_WHAT TO WORK ON:_
Find every line in the data that contains the word "computer". Return each of those lines.

_INFORMATION:_
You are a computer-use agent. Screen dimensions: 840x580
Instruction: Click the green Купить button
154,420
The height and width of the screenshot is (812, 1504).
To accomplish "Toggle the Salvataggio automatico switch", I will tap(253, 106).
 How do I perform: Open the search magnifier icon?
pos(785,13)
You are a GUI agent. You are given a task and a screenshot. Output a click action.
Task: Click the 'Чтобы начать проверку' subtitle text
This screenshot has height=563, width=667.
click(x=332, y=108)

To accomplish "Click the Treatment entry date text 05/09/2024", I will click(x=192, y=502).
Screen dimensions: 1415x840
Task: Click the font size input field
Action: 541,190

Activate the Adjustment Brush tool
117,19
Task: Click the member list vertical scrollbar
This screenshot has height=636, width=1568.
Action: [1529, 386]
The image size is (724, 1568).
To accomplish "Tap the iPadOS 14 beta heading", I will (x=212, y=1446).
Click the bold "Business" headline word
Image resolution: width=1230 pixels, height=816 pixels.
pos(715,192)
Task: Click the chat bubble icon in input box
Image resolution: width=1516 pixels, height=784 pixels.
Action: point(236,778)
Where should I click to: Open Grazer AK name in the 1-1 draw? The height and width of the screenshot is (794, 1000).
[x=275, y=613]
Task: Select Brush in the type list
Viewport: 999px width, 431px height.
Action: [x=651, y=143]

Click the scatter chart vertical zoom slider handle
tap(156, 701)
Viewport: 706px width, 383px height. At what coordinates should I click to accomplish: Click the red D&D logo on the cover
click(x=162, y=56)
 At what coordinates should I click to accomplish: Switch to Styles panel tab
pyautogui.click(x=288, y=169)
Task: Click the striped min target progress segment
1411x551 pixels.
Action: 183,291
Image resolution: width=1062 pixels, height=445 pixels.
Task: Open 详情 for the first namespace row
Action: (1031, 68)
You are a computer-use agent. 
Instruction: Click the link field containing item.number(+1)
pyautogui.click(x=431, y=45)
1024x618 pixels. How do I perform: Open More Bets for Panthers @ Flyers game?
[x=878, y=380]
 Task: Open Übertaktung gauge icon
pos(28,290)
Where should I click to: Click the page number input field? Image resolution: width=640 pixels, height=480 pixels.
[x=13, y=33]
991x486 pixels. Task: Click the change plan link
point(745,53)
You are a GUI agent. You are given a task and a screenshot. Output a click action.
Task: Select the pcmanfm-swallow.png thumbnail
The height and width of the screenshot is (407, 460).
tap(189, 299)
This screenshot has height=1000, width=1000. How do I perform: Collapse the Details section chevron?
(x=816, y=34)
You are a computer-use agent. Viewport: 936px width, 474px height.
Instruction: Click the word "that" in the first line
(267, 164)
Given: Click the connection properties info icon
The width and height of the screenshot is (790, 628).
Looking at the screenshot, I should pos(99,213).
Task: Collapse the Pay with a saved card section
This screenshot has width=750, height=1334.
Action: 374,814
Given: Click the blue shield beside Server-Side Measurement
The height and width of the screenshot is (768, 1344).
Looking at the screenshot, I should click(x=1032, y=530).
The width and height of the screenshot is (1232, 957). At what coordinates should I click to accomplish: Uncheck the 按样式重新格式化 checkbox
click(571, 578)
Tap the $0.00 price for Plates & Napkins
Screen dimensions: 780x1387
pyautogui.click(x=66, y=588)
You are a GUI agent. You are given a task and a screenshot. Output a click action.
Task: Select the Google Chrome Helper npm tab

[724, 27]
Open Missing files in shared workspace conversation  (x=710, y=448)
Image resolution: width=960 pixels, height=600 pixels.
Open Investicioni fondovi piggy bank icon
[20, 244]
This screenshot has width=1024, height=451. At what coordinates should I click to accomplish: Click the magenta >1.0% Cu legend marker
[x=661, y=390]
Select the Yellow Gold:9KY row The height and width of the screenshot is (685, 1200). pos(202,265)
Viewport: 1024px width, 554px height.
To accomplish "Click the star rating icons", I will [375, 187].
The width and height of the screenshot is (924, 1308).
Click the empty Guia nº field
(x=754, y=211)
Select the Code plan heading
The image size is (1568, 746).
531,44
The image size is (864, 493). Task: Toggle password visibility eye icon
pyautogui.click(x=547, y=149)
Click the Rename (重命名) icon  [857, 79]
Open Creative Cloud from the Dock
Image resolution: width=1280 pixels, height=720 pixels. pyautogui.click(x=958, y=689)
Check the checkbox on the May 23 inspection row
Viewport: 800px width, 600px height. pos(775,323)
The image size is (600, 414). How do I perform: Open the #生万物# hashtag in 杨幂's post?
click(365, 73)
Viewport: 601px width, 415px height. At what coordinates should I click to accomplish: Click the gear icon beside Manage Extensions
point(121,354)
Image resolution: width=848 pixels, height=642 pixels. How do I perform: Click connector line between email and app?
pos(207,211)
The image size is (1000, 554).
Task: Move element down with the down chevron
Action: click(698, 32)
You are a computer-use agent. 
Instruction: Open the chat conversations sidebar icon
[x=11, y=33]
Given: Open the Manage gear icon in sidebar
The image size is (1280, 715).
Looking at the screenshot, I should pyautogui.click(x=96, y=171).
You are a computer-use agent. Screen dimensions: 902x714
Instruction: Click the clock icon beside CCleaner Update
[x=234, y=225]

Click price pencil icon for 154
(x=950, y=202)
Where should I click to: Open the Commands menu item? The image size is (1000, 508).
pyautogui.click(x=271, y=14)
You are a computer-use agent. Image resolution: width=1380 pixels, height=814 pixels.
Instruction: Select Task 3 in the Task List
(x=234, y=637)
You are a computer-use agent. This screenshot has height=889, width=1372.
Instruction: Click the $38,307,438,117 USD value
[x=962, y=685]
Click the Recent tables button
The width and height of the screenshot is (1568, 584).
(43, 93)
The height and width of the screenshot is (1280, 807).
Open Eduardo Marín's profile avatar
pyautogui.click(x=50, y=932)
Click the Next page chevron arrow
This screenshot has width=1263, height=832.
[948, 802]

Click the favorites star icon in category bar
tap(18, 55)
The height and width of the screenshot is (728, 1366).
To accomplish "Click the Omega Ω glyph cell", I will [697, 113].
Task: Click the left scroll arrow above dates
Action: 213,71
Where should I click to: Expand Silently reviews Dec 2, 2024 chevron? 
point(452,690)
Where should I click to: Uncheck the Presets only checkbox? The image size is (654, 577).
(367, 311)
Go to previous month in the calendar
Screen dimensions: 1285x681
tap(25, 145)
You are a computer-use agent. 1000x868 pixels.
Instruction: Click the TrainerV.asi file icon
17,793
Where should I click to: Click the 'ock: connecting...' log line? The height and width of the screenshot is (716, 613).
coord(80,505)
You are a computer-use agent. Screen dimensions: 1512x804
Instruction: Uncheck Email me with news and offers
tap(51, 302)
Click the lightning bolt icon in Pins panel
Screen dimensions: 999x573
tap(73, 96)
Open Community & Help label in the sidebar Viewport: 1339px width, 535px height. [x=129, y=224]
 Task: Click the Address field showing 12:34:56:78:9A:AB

_TASK OUTPUT:_
You are a computer-use agent. Screen dimensions: 840x580
You are a computer-use agent. 
You are a computer-use agent. Viewport: 936px width, 474px height.
You are a computer-use agent. 
You are a computer-use agent. Screen dimensions: 902x714
You are a computer-use agent. Image resolution: width=1380 pixels, height=814 pixels.
You are a computer-use agent. This screenshot has height=889, width=1372.
You are a computer-use agent. 1000x868 pixels.
You are a computer-use agent. Screen dimensions: 1512x804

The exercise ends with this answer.